We found people who used the service understood the care and treatment choices available to them. People's needs were assessed, and the planning and delivery of care and treatment met their needs and protected their rights.

5 September 2012

During a routine inspection

We spoke with five people who lived at the home and four relatives also, to find out their thoughts on the care provided at the home. Everyone we spoke with was complimentary about Hawthorn Court.

General comments from people included, 'I like it here. I have friends here." also "The staff are very good. They help me when I need it.'

Comments from relatives included, "The staff are helpfull.", "I know my mother is well cared for and we can pop in anytime to see her." and "I am kept upto date on anything that happens and I can see the manager if I have anything to say."

18 August 2011

During a routine inspection

People told us that they had been involved in their assessments of need and in their care plans. They said that they were happy with their care and with their care workers.
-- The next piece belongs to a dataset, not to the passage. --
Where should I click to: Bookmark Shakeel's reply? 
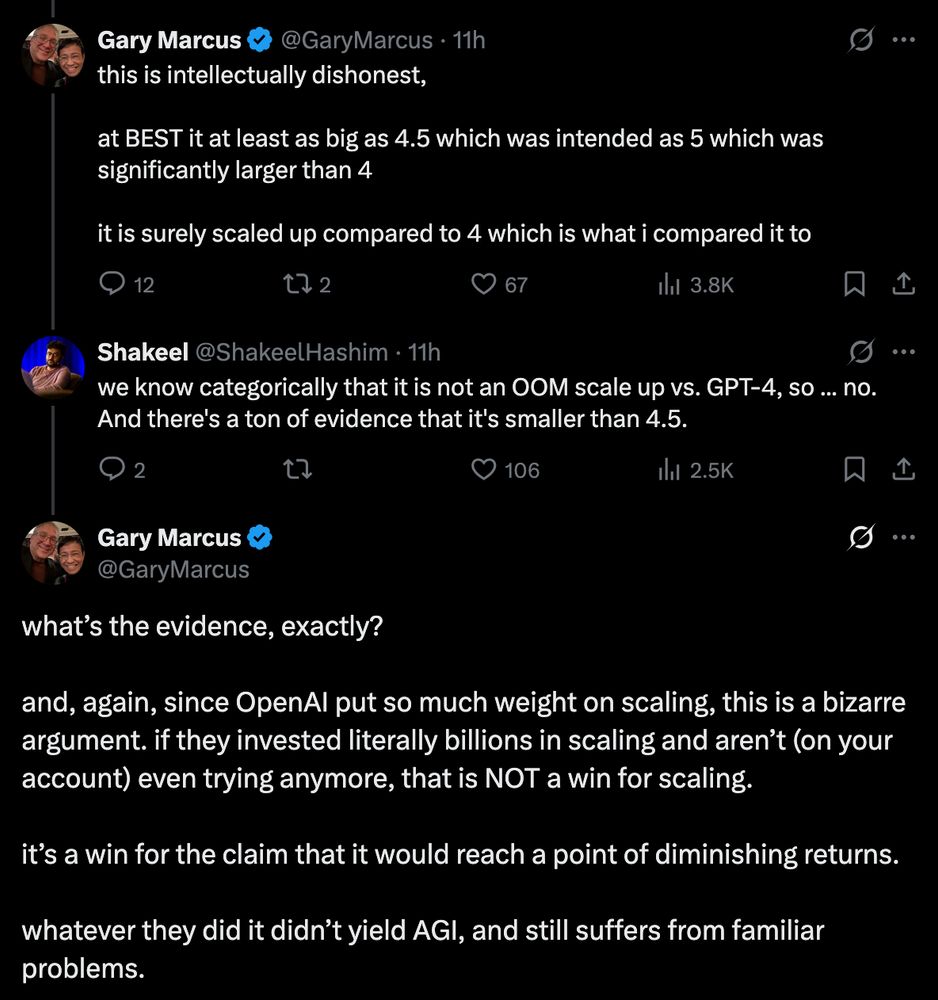coord(854,469)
Visiting relatives all spoke very highly of the staff and the home. One said, 'I'd like to praise the staff, they've been excellent. I couldn't fault anything!' Other comments made included, 'The staff are great, they love their job, and they go 'the extra mile', and 'Marvellous staff!'. Relatives also told us the food was excellent, and that residents were kept occupied, and didn't get bored. One said that the staff were very skilful, and were consistently good. Another told us, 'I have nothing negative to say about the home'.